Cookie是一段不超过4KB的小型文本数据，由一个名称（Name）、一个值（Value）和其它几个用于控制Cookie有效期、安全性、使用范围的可选属性组成。

以上摘自百度百科：百度百科

Cookie

Cookie的创建

Cookie在创建时只需要指定name，value两个属性。

Cookie cookie = new Cookie("cookie1","1122");

此时Cookie只是在服务端创建，客户端此时还不知道，服务端需要告诉客户端加入这个Cookie。

response.addCookie(cookie);

客户端首先会根据key值，domain属性，path属性判断有没有该cookie，若没有，创建新的cookie，若有就用value覆盖该cookie的value。

服务端获取Cookie

客户端在发送请求时会将cookie一并发给服务器。

刚刚创建好了cookie，这是如果再次向服务器发送请求，就会将cookie一并发给服务器。

在服务器就可以通过以下函数获取所有cookie。

Cookie[] cookies = req.getCookies();

Cookie的重写

• 方案一：用相同的name值，path值，domain值创建cookie，用新cookie覆盖原先的cookie，达到重写的效果。
• 方案二：获取要修改的cookie，然后调用cookie.setValue(newValue)方法修改value，要注意的是这里对value进行修改，修改的只是服务端获取的cookie，想让客户端同样需要响应给客户端
  即：resp.addCookie(cookie)所以说这种方法本质也是方案一。

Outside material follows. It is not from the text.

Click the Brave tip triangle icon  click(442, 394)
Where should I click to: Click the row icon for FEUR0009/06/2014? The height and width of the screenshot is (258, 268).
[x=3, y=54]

要注意的是，判断两个cookie是否是同一个cookie只要是通过name、path、domain三个属性来判断的，一般情况下web站点可以访问到的cookie和服务器创建时默认的path和domain属性都是相同的。

Cookie的生命周期控制

Cookie的生命周期控制指的是管理Cookie的销毁(删除)时机。

可以通过cookie.setMaxAge(int expiry)来进行控制，默认情况下expiry为-1

• expiry > 0 表示cookie在expiry秒后删除,在到达指定时间前，是一直存在的。
• expiry = 0 表示cookie立刻删除(可以通过重写该属性达到删除cookie的效果)
• expiry < 0 表示cookie在浏览器被关闭的时候立马会被删除，该cookie是会话级别的

Cookie的path属性

定义了Web站点上可以访问该Cookie的目录。在客户端可以有效的过滤掉访问某一服务器不需要的cookie。

若一个web项目的工程路径为：a/b/

cookie1的path属性：a/

cookie2的path属性：a/b/

cookie2的path属性：a/b/c/

那么在http://localhost:8080/a/b/web站点下,可以访问到cookie2和cookie3两个属性，访问不到cookie1属性。

Cookie和Session的关系

在上一篇文章中有讲到客户端第一次发请求给服务器，服务器获取尝试session，获取不到，则创建新的，然后响应给客户端。下次客户端发送请求时会将已有的session发送给服务器。那么这个过程是如何实现的呢？

首先我们在服务器获取(创建)session，并获取sessionID。

@WebServlet("/test")
public class SessionTestServlet extends HttpServlet {
    @Override
    protected void doGet(HttpServletRequest req, HttpServletResponse resp) throws ServletException, IOException {
        HttpSession session = req.getSession();
        String id = session.getId();
        System.out.println(id);
    }
}

控制台打印结果如下：

这时我们去查看这个过程中的响应标头：

通过以上实验我们发现，服务器将创建好的session响应给客户端并不是直接将session发给服务器，而是通过创建一个cookie，name = JSESSIONID，value=sessionId，将这个cookie响应给客户端。

此时如果将这个cookie删除，当我们再次获取sessionId时，发现sessionId发生了改变(这里不在演示)。由此说明session域的数据是保存在服务器的，客户端是通过cookie保存的sessionId来访问session域的，如果将cookie删除，服务端就会创建新的sesssion和cookie。

知道了这些我们就可以解释，为什么把浏览器关闭session就会失效，因为将浏览器关闭，他保存的cookie(Expires属性为1的cookie)就会被销毁，客户端就无法再通过cookie保存的sessionId来访问session域了，因此session失效。